> [YOUR GOAL]:
Could you print exactly the lines of the listing below, starting at the line that has "Instruction: Remove the hip-hop tag" and ending at the line that has "Task: Collapse the Bluetooth Card section", and only those lines?
+++ RECORDS TO PROCESS
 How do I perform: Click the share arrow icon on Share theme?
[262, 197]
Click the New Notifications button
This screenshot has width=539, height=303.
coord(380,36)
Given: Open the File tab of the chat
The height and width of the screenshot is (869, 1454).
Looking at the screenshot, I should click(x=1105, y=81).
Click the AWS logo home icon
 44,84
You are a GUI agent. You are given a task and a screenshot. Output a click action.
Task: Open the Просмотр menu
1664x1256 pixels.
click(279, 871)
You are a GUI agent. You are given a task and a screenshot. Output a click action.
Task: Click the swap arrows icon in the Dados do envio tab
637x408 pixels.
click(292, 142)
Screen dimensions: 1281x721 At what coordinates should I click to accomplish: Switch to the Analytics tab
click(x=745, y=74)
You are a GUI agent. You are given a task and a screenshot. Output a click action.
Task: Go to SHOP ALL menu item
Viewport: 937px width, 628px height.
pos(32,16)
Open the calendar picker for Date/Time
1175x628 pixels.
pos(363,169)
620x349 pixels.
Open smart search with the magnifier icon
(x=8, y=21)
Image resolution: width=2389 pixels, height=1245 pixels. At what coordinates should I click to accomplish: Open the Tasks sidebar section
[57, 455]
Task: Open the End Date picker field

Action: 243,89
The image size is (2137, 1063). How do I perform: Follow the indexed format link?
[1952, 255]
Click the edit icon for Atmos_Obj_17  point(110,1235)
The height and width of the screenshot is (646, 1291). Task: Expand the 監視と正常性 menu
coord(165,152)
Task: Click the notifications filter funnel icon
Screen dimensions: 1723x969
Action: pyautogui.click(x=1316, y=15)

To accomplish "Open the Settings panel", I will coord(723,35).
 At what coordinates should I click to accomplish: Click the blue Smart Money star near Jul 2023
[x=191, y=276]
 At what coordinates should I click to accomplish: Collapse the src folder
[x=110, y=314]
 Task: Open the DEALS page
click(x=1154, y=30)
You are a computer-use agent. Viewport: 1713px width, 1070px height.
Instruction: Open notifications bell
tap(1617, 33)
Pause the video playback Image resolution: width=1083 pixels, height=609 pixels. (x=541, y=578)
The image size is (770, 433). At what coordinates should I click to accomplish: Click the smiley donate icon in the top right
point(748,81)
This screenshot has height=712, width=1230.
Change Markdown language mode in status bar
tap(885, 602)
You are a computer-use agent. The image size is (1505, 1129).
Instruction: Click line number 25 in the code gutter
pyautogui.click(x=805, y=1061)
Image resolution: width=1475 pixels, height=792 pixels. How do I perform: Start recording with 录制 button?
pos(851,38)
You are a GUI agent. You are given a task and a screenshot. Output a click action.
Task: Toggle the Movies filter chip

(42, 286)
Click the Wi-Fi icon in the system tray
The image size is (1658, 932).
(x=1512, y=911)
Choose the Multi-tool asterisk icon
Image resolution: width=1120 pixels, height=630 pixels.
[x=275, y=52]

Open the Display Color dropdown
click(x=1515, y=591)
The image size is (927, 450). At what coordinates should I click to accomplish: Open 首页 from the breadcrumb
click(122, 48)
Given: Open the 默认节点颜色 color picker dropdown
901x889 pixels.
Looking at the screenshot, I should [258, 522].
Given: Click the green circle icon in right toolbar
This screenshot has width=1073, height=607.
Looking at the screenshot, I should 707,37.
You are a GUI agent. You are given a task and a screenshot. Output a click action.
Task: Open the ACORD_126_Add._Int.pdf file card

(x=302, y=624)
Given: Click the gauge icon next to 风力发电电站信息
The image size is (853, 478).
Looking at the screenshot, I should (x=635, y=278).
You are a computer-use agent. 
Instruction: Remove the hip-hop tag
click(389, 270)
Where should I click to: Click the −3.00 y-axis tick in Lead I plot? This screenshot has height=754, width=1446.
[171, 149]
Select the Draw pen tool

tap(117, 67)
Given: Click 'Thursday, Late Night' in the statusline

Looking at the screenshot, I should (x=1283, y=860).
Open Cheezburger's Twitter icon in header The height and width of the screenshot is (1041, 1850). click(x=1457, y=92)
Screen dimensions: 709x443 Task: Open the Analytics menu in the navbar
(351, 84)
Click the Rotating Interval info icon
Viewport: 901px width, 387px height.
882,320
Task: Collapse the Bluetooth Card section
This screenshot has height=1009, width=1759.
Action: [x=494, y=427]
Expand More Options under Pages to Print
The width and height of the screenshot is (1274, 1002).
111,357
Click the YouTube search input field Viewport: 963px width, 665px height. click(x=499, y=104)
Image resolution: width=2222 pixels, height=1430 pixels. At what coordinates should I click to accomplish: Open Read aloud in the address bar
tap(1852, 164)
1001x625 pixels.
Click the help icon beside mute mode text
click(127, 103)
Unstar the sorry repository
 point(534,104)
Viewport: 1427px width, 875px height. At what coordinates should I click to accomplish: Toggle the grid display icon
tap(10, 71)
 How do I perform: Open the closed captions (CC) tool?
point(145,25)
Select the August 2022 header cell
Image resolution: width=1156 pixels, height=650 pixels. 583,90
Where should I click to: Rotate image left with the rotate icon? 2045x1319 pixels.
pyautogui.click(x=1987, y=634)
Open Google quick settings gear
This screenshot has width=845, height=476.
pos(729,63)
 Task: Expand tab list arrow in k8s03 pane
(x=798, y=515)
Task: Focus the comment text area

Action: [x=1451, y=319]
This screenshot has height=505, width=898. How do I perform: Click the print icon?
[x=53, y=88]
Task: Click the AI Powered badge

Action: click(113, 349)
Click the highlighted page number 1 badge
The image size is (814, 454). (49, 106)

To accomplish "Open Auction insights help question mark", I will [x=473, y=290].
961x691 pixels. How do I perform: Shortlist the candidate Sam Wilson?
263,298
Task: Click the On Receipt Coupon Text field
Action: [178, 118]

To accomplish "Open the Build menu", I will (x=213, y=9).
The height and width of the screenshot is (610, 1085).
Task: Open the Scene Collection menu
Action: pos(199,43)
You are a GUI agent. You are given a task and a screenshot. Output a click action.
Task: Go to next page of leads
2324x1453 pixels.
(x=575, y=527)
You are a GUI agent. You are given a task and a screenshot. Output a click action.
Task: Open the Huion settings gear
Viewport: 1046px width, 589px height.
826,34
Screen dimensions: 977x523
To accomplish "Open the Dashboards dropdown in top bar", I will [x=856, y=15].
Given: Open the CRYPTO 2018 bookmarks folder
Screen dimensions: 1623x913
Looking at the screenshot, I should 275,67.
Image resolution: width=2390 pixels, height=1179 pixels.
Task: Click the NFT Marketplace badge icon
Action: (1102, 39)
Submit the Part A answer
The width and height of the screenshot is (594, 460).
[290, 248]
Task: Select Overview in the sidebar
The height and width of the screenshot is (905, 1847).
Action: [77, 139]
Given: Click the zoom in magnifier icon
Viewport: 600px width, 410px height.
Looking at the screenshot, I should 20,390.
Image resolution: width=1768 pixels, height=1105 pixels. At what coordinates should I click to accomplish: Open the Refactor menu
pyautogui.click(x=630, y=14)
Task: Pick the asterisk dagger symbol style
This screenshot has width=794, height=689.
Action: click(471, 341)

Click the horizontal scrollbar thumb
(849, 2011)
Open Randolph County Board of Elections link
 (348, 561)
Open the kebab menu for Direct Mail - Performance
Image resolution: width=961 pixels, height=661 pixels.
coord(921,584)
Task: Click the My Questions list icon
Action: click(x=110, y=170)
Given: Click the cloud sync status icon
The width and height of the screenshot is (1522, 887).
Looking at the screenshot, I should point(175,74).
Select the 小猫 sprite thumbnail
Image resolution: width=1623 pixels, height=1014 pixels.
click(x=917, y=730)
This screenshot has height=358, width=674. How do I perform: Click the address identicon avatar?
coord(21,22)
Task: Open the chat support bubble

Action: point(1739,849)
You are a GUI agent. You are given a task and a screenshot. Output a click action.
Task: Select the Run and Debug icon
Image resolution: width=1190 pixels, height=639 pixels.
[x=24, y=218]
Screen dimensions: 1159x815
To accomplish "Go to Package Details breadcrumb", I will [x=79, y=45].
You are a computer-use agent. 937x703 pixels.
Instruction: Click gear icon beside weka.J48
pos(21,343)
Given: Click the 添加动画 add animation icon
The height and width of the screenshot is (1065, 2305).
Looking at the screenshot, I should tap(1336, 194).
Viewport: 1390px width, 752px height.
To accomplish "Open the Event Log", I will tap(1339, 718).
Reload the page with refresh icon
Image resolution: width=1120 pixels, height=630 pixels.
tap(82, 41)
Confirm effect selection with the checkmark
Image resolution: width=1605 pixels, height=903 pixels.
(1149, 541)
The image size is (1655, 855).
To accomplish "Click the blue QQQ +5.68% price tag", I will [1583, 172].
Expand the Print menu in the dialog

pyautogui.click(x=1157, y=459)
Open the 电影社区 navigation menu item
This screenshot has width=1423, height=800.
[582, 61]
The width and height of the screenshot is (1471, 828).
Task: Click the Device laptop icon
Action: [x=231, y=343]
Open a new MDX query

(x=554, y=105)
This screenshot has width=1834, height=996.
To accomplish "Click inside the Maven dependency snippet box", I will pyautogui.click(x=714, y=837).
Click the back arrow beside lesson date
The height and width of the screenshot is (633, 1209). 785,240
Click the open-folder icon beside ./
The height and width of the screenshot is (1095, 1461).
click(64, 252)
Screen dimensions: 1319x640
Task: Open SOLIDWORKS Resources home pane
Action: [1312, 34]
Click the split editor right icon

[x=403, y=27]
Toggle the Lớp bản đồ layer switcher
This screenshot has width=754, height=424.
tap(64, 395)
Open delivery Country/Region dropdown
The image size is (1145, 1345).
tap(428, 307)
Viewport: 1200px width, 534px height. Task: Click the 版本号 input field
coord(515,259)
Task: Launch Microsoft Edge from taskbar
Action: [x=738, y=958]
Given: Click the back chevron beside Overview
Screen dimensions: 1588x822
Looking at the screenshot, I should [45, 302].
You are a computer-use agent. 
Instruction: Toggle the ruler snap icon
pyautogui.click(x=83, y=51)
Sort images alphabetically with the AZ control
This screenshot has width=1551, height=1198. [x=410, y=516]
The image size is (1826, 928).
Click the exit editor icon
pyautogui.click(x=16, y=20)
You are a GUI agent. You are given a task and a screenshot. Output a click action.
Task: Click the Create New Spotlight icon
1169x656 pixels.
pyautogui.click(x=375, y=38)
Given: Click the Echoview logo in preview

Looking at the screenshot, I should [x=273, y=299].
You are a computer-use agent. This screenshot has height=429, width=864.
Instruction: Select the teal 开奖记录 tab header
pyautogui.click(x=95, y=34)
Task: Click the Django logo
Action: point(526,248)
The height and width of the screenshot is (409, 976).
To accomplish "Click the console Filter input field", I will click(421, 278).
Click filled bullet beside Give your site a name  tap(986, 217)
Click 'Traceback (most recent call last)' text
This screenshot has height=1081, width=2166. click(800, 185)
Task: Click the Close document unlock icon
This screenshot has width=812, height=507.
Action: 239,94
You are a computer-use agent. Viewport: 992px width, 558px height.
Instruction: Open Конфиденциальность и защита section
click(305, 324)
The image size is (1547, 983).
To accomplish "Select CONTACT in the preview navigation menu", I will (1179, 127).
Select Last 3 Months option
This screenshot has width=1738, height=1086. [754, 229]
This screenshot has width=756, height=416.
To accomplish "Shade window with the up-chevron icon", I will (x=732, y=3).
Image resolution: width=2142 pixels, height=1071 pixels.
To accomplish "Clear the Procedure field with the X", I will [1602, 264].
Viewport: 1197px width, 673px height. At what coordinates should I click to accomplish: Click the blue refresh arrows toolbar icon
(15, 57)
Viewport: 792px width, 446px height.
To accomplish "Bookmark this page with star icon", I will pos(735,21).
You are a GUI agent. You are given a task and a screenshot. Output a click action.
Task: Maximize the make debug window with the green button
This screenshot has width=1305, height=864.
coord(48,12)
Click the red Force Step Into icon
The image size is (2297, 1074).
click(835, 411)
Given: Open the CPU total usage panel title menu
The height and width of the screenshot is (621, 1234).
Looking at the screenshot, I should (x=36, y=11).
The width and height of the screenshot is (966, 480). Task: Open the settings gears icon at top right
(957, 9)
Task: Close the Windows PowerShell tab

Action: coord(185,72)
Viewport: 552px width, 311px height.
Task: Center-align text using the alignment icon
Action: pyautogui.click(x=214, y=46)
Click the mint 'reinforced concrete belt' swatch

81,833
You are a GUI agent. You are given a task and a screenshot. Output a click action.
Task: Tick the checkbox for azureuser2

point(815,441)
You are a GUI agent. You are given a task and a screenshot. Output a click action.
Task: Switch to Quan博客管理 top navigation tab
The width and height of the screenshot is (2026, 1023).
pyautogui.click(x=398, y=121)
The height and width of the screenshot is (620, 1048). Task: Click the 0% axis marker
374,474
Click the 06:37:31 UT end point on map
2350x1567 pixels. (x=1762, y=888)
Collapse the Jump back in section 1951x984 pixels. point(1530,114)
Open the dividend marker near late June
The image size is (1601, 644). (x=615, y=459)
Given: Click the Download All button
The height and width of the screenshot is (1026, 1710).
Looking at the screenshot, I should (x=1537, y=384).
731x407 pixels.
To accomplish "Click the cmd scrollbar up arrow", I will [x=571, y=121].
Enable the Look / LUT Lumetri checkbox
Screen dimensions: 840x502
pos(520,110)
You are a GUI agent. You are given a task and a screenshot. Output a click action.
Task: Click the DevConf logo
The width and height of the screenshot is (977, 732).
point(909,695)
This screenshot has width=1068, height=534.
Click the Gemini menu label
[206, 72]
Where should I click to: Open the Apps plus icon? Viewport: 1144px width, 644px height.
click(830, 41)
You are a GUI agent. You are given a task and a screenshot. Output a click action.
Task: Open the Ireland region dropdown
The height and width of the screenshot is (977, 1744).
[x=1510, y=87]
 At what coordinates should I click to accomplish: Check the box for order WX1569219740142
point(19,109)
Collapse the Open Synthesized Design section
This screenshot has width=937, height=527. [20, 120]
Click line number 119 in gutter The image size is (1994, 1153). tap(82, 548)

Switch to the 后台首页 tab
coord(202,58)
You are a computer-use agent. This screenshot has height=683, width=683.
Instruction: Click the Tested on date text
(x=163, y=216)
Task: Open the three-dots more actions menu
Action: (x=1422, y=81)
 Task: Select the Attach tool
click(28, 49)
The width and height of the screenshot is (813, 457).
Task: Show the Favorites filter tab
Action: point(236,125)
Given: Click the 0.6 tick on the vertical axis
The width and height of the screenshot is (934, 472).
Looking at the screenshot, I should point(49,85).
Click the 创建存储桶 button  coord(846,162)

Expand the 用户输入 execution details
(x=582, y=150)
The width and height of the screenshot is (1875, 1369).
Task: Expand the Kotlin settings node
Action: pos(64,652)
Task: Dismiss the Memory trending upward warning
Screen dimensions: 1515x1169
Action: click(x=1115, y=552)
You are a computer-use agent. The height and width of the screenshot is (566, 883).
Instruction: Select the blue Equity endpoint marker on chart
++++++
> [YOUR RESPONSE]:
Instruction: Remove the hip-hop tag
click(389, 270)
Where should I click to: Click the −3.00 y-axis tick in Lead I plot? This screenshot has height=754, width=1446.
[171, 149]
Select the Draw pen tool

tap(117, 67)
Given: Click 'Thursday, Late Night' in the statusline

Looking at the screenshot, I should (x=1283, y=860).
Open Cheezburger's Twitter icon in header The height and width of the screenshot is (1041, 1850). click(x=1457, y=92)
Screen dimensions: 709x443 Task: Open the Analytics menu in the navbar
(351, 84)
Click the Rotating Interval info icon
Viewport: 901px width, 387px height.
882,320
Task: Collapse the Bluetooth Card section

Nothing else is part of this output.